Entertainment

Met’s adaptation of ‘Faust’ is dark and dismal

The spring season at the Met is as changeable as March weather in New York: crisp and brilliant for a day or two, and then suddenly as dismal as Thursday night’s “Faust.”

After the company’s dazzling productions of “Parsifal” and “Traviata” in recent weeks, Des McAnuff’s 2011 staging felt as feeble as Gounod’s title character — in this updated version, a dying atomic scientist who sells his soul for a second chance at youth.

Unlike Faust, though, this revival never came back to life.

The “Jersey Boys” director lined the singers up against a dreary unit set resembling a warehouse fire escape.

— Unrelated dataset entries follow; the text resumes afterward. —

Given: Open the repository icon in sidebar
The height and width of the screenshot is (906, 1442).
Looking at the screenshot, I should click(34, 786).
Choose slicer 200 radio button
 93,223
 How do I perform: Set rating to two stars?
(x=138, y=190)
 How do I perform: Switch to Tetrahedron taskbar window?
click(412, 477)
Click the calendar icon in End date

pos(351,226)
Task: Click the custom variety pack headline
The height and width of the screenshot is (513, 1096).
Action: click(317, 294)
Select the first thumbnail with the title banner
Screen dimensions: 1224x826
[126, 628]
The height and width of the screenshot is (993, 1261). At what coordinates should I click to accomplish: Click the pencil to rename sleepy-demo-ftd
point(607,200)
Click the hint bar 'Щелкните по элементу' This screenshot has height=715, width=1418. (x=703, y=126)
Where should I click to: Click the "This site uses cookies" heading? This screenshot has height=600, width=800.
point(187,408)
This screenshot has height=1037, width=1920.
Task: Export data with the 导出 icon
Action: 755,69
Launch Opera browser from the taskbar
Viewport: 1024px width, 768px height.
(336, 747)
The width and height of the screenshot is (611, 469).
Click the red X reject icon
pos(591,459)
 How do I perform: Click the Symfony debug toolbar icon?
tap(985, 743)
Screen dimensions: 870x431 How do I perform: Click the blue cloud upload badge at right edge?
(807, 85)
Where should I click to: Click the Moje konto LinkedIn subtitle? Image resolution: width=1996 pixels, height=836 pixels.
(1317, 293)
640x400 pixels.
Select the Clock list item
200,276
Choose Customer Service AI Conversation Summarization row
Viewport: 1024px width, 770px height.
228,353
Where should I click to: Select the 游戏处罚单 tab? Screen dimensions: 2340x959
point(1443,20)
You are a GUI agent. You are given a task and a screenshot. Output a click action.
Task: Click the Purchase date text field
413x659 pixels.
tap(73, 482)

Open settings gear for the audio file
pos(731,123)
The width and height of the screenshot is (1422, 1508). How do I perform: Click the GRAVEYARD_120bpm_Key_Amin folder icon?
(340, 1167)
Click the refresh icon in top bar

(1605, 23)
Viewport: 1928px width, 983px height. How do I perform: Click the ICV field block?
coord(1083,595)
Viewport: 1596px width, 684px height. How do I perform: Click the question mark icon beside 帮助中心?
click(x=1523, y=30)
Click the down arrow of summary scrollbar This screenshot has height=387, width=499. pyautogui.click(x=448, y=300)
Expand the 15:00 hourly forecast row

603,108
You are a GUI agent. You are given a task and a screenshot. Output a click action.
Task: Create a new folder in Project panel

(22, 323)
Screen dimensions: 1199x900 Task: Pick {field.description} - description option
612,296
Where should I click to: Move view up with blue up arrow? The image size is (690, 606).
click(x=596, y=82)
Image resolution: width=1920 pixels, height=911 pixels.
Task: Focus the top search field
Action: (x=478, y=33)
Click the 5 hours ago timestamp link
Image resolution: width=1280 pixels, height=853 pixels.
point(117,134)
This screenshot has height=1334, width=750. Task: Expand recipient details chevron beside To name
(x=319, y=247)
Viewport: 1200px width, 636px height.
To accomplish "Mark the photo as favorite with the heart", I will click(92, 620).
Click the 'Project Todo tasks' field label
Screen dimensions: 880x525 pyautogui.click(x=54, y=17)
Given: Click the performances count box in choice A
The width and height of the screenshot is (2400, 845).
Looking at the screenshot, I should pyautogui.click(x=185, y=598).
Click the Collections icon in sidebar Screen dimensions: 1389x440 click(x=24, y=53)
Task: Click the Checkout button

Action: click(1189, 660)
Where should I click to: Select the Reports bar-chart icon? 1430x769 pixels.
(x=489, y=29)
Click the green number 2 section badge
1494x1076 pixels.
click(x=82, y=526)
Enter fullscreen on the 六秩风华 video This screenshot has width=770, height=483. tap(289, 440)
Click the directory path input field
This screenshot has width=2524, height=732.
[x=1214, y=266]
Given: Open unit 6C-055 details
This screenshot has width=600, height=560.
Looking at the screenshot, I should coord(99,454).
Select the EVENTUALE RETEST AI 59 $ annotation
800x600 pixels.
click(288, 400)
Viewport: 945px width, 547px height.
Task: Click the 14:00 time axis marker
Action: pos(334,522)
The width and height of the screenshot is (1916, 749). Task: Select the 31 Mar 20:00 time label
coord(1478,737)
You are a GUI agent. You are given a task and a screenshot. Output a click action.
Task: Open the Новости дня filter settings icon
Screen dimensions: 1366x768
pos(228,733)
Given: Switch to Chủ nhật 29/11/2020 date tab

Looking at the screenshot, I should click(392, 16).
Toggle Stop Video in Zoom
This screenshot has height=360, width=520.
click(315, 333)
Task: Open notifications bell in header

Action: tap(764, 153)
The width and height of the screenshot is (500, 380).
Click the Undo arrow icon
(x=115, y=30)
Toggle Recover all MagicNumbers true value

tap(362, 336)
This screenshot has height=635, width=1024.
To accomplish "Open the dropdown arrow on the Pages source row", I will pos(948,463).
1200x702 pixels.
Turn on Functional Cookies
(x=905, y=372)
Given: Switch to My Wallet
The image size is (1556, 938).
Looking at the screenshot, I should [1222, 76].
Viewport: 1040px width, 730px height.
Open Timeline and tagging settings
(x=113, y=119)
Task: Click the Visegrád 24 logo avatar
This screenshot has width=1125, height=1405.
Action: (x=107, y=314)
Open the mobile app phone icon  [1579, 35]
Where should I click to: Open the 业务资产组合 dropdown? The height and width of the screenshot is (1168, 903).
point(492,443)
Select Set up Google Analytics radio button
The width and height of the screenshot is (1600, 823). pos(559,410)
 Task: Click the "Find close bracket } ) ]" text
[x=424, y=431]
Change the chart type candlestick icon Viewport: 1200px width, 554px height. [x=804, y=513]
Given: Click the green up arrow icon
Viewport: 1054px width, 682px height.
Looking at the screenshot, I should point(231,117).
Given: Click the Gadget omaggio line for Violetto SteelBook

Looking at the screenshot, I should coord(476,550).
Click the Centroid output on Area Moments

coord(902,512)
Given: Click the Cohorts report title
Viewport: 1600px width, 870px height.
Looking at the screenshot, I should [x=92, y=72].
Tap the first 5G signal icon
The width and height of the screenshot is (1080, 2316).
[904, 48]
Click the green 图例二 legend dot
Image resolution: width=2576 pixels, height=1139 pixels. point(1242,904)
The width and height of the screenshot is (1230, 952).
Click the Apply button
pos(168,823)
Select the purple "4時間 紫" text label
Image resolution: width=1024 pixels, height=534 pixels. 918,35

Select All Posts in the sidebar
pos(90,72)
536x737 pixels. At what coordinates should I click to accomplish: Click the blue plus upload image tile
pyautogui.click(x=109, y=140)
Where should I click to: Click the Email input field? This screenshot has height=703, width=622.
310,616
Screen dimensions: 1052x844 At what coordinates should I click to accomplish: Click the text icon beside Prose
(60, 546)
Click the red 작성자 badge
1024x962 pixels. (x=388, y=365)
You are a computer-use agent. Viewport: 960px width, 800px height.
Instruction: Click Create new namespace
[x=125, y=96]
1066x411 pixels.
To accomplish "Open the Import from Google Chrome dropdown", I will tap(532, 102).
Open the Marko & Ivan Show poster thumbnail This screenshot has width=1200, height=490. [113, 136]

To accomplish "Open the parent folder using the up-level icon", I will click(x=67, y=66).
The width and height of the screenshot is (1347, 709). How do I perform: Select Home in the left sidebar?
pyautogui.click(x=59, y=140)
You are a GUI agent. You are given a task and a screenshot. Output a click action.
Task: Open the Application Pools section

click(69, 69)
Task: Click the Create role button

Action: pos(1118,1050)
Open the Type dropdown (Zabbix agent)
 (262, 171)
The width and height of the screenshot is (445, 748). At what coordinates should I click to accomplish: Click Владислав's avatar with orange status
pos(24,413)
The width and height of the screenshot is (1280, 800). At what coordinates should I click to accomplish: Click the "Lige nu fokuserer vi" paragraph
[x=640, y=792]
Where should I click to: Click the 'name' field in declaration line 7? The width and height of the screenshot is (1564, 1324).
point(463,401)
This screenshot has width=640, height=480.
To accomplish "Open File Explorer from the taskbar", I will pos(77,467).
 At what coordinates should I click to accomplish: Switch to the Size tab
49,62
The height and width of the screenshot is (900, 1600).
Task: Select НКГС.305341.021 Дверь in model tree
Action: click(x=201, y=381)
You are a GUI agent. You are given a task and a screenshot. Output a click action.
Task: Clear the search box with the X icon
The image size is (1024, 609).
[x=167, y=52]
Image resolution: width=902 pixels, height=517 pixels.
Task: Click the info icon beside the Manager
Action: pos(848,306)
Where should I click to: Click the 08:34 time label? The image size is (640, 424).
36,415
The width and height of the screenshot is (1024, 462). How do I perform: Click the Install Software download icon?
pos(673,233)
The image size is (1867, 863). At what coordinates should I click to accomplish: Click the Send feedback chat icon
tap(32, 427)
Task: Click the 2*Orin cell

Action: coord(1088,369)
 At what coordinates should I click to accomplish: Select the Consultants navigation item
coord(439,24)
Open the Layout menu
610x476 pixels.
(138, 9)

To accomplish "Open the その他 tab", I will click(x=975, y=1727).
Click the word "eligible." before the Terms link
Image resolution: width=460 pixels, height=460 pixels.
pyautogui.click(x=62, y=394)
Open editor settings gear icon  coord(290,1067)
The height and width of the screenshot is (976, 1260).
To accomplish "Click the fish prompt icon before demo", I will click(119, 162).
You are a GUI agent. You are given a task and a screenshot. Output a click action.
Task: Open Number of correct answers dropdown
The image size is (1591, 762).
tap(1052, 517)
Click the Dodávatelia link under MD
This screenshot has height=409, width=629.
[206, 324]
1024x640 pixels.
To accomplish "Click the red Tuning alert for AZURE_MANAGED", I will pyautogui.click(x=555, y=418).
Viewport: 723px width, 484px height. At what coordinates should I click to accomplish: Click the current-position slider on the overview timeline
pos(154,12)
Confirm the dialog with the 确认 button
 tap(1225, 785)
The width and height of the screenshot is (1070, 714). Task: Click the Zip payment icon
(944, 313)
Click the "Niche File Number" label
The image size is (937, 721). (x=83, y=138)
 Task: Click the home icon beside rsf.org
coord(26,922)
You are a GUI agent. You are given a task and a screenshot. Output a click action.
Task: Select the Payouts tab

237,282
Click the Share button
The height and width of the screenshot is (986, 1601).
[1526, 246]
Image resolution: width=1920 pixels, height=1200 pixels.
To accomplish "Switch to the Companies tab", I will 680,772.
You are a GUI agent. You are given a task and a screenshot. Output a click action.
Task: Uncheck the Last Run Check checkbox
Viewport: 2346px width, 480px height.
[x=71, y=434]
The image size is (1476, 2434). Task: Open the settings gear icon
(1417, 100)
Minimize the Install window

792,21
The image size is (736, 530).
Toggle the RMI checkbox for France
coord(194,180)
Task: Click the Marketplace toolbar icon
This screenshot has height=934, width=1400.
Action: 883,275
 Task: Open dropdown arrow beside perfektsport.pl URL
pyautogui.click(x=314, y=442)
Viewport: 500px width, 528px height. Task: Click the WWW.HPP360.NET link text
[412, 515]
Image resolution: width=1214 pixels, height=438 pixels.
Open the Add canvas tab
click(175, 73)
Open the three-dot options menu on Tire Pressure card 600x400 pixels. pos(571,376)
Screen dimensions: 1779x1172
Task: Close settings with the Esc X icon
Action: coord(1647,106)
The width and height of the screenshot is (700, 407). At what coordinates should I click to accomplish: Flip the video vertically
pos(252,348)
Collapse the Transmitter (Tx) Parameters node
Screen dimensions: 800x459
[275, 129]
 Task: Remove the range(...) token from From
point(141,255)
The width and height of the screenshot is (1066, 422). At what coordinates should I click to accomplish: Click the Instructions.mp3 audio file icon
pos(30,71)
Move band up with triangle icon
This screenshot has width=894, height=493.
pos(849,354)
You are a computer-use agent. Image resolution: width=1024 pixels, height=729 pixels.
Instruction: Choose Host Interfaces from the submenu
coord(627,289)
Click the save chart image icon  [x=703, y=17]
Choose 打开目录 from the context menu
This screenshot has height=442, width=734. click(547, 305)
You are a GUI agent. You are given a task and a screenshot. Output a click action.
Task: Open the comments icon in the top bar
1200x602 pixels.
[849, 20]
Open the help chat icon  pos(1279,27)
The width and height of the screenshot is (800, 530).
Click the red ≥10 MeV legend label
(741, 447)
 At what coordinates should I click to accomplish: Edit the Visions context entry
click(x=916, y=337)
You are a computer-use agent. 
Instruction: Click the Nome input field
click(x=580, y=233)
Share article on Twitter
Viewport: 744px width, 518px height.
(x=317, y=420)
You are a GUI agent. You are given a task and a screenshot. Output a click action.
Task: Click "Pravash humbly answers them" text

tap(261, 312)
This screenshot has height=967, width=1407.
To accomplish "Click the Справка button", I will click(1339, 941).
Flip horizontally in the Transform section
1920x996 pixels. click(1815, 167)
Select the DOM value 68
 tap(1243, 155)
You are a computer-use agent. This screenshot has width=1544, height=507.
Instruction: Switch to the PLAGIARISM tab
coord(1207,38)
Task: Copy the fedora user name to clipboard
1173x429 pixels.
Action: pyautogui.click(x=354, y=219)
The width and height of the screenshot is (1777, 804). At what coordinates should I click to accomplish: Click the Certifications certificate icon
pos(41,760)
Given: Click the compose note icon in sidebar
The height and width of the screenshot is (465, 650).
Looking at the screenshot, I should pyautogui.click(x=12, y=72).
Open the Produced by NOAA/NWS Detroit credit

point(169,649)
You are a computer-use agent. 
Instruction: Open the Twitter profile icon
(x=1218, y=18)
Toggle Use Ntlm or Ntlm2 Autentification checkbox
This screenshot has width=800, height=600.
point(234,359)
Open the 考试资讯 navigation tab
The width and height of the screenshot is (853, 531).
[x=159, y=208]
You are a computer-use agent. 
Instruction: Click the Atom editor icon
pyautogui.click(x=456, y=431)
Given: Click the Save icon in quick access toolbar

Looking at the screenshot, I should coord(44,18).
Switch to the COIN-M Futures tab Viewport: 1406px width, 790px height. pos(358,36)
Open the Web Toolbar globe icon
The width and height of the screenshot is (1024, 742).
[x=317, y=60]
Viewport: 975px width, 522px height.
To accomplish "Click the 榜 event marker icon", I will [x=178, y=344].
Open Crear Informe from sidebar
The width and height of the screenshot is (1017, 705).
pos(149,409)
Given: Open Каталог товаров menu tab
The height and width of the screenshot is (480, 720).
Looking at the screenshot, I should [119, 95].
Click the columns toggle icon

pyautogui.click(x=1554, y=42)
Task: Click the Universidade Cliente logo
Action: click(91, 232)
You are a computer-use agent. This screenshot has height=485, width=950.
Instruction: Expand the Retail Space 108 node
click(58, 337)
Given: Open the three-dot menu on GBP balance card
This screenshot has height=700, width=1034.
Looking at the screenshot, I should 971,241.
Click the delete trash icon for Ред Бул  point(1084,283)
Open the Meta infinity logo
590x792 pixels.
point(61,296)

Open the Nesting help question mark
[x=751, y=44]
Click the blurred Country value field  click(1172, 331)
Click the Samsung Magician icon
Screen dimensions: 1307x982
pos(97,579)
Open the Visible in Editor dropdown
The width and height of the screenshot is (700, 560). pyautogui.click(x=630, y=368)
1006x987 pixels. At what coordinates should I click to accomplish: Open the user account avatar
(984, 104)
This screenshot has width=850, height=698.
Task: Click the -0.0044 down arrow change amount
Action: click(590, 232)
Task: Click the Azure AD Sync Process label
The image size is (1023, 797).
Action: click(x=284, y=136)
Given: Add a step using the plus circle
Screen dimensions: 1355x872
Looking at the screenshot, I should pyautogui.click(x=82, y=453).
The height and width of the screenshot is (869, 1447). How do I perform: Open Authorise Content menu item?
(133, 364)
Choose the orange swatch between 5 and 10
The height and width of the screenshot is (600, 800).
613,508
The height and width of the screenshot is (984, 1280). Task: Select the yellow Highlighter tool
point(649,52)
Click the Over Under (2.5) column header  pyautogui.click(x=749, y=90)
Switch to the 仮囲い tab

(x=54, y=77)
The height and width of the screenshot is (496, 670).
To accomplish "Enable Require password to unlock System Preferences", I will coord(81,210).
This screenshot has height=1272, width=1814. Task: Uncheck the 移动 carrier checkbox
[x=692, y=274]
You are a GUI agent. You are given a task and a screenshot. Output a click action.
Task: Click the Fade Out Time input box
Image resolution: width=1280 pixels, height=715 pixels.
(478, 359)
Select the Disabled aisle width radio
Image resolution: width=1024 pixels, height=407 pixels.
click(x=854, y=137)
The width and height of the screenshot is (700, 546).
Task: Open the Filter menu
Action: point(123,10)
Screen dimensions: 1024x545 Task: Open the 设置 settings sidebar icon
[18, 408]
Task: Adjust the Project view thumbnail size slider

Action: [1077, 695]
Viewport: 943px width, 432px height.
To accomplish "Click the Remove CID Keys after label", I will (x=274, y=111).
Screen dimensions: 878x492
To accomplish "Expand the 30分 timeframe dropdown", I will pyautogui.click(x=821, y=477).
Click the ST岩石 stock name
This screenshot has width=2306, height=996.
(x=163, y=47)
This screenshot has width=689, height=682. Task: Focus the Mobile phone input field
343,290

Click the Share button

Drab costumes recalled the cemetery scene in “Our Town.”

In a low-camp lowlight, a ballet of Hiroshima survivors lurched and flailed like backup zombies from Michael Jackson’s “Thriller.”

A brighter spot was the singing of Alexey Markov as Valentin, brother of Faust’s lover Marguerite. His richly colored baritone soared in his prayer “Avant de quitter,” and he sustained a noble legato in his anguished death scene.

Piotr Beczala’s tenor rang out glamorously in Faust’s music, though the only emotion communicated in his love song “Salut, demeure” was triumph at nailing a difficult high C.

And John Relyea’s bland bass made the satanic messenger Méphistophélès about as diabolical as a middle-school lacrosse coach. He sounded like a superstar, though, next to Marina Poplavskaya’s shattered soprano as Marguerite. She’s an intense, magnetic actress, true. But so is Vanessa Redgrave, and you don’t see her trying to sing at the Met.

The five acts of “Faust,” only about three hours of music, seemed to last all night thanks to Alain Altinoglu’s droopy conducting. The “Jewel Song” never sparkled, and even the swaggering “Soldier’s Chorus” felt dutiful instead of dashing.

The finale of the opera sees the hero damned, but from the very beginning, this “Faust” was from hell.